Furuya's adaptation of No Longer Human takes place nearly seventy years after Dazai's original. Set in modern day Tokyo, Dazai's tale details the life of a young man originally from a well-off family from Japan's far north. Yozo Oba is a troubled soul incapable of revealing his true self to others. A weak constitution and the lingering trauma from some abuse administered by a relative forces him to uphold a facade of hollow jocularity since high school. The series is composed of three parts, referred to in the novel as "memorandums," which chronicle the life of Oba from his teens to late twenties. The comic is narrated by the artist, Furuya himself, making appearances at the start of each volume. In many ways, it could be said that Furuya has traveled a path that may be similar to Dazai's. Maybe that is what led these two together after 100 years.
In this first of three parts, alternative comic artist Usamaru Furuya appears to be overcome with deadlines. While he has been published by some of the biggest names in the comics industry, his star still shines brightest as a cult favorite, an underground artist whose emo comics are the voice of a new generation. To escape the duldrums of work, he loses himself in the internet and comes across the journal of a man whose life sounds very familiar--Oba Yozo. In Oba's First Memorandum the teen is overcome by an intense feeling of alienation. This pressure is so strong he cannot cope with others making it impossible to socialize with those who surround him, even his own family.

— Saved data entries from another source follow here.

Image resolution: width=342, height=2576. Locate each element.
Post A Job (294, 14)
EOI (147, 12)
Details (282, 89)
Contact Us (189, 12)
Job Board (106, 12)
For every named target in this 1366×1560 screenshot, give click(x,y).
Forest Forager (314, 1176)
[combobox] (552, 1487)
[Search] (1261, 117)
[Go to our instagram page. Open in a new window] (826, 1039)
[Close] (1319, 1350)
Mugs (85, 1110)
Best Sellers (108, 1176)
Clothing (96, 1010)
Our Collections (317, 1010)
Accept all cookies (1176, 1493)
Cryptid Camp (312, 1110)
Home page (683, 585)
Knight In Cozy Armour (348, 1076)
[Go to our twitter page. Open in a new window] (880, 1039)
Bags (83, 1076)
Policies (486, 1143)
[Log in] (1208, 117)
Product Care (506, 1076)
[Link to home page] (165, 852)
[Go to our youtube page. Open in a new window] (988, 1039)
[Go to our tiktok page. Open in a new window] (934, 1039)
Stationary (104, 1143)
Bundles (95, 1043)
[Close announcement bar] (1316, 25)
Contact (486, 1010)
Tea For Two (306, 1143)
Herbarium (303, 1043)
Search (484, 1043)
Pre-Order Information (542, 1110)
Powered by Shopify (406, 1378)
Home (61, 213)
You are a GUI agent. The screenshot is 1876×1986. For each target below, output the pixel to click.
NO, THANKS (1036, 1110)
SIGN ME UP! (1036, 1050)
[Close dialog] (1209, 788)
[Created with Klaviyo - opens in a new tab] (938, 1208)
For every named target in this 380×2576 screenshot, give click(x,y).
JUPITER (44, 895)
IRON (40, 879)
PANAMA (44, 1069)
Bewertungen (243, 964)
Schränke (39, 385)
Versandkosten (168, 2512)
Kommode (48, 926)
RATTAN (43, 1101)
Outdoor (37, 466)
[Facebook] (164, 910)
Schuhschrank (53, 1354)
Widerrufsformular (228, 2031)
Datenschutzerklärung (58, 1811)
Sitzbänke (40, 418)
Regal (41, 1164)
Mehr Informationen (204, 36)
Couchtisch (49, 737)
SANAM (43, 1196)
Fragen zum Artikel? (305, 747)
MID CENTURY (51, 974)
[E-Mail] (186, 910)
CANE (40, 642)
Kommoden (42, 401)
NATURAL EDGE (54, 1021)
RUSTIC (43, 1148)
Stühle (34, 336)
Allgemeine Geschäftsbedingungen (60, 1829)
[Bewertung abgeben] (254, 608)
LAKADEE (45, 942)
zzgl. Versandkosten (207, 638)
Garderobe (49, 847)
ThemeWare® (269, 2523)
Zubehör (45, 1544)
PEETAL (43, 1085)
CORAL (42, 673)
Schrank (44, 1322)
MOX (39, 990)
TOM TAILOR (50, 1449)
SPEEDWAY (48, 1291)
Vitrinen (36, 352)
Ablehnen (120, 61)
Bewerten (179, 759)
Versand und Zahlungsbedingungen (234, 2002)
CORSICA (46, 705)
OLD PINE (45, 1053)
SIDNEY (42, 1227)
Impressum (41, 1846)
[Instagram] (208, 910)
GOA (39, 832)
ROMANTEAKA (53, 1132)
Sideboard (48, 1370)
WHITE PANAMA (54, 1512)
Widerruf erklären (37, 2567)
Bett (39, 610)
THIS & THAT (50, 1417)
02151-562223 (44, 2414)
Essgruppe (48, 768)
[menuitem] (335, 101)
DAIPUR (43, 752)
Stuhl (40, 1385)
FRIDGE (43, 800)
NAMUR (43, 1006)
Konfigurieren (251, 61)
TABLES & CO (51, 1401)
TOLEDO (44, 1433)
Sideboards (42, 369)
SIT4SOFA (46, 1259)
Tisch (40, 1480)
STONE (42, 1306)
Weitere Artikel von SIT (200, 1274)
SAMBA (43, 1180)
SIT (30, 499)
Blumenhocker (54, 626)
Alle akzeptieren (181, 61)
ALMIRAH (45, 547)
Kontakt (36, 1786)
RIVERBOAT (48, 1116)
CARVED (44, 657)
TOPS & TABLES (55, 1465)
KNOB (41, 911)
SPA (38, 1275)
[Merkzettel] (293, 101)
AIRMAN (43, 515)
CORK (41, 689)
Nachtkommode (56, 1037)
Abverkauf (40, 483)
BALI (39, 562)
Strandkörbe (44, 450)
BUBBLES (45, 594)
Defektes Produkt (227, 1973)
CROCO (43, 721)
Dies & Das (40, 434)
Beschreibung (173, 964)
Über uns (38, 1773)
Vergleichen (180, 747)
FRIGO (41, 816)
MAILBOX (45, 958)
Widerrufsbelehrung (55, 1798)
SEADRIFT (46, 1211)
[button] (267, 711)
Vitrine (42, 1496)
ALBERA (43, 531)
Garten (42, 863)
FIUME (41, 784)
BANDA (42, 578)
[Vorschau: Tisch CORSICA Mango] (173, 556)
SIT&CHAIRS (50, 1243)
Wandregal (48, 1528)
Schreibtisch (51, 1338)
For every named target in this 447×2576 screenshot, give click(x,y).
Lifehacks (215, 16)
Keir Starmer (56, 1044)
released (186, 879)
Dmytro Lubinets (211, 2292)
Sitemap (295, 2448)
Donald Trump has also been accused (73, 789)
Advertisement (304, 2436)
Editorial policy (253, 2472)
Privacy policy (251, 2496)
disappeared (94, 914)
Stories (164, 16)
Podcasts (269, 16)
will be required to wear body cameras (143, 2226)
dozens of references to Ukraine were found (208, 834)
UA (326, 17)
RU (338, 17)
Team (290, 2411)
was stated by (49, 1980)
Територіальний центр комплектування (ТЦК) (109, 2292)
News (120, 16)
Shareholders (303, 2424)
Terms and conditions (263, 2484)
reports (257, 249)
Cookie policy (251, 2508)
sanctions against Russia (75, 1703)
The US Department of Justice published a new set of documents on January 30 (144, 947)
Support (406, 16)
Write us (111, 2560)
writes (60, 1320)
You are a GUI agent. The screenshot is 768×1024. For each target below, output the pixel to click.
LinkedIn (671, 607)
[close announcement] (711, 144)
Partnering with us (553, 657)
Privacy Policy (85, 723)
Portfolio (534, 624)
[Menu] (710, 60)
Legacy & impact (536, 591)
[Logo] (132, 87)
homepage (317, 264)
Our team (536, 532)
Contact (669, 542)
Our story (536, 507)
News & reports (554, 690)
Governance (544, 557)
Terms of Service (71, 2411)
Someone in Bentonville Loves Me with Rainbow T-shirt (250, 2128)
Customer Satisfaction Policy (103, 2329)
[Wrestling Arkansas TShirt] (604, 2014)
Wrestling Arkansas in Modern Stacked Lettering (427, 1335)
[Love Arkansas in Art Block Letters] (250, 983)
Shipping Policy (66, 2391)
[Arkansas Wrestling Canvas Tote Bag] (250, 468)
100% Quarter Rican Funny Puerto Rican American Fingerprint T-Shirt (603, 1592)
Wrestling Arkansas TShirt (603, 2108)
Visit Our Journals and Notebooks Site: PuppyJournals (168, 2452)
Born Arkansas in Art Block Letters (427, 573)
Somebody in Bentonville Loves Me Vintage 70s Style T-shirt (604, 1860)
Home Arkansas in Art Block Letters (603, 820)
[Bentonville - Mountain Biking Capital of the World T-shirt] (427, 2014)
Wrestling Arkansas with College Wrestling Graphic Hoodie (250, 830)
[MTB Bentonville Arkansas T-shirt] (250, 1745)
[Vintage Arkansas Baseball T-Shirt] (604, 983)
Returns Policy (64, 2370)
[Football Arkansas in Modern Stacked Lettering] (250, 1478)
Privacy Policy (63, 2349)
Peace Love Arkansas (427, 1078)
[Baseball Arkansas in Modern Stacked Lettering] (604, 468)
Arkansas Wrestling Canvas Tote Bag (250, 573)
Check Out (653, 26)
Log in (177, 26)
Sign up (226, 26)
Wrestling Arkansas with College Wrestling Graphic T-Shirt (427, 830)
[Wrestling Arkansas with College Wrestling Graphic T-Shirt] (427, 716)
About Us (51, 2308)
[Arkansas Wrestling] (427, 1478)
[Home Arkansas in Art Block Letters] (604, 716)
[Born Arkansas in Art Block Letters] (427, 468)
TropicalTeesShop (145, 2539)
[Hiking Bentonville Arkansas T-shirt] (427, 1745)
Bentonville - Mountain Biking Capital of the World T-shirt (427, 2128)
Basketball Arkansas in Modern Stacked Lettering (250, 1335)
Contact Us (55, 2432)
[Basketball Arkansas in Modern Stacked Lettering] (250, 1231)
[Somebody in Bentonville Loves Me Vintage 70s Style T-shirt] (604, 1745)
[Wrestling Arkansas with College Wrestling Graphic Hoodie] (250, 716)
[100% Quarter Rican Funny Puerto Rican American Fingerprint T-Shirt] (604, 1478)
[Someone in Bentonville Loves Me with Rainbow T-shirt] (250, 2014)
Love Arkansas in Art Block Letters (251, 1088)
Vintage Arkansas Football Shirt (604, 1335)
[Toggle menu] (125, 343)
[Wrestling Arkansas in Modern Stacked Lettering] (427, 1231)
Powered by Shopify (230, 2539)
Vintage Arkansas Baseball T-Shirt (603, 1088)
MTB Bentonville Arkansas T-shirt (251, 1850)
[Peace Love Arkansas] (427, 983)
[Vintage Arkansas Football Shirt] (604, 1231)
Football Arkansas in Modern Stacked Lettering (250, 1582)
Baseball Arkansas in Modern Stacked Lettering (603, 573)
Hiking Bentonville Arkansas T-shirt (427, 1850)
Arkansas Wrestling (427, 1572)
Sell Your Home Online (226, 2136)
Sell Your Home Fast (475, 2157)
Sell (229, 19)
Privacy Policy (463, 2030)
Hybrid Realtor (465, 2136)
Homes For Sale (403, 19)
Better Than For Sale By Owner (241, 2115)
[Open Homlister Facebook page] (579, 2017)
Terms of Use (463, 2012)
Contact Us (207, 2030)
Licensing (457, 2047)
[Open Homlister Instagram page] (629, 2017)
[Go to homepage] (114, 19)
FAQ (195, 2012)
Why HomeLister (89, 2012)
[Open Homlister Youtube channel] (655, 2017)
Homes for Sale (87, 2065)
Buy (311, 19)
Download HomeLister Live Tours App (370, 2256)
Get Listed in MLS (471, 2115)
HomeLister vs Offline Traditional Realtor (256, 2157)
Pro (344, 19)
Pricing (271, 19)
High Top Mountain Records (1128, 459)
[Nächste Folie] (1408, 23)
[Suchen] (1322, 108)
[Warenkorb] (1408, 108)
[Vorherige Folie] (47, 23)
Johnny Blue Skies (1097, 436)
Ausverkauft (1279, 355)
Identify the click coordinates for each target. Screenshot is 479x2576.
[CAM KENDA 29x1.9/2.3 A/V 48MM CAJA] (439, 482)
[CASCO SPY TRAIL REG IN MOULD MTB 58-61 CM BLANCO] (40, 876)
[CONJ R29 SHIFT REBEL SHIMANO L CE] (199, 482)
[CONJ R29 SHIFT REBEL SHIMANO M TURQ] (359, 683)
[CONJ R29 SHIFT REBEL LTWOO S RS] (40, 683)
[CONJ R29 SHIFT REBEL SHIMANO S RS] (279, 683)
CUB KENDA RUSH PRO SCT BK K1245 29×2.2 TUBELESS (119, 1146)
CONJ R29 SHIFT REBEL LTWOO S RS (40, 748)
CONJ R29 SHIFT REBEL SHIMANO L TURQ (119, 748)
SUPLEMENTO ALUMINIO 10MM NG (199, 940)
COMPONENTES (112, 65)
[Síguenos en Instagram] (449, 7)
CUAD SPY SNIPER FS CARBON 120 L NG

To counter this Oba plays the role of the fool in order to establish interpersonal
relationships.
Biografía del autor:
After graduating from Tama University of the Arts, Tokyo native Usamaru Furuya turned his attention to the world of comics. Since his debut in 1994, he has gone on to draw sixteen titles. First translated into English in the nineties before the onset of the manga boom, he won an expectant cult following in the United States that is being rewarded only today with a new spate of localizations.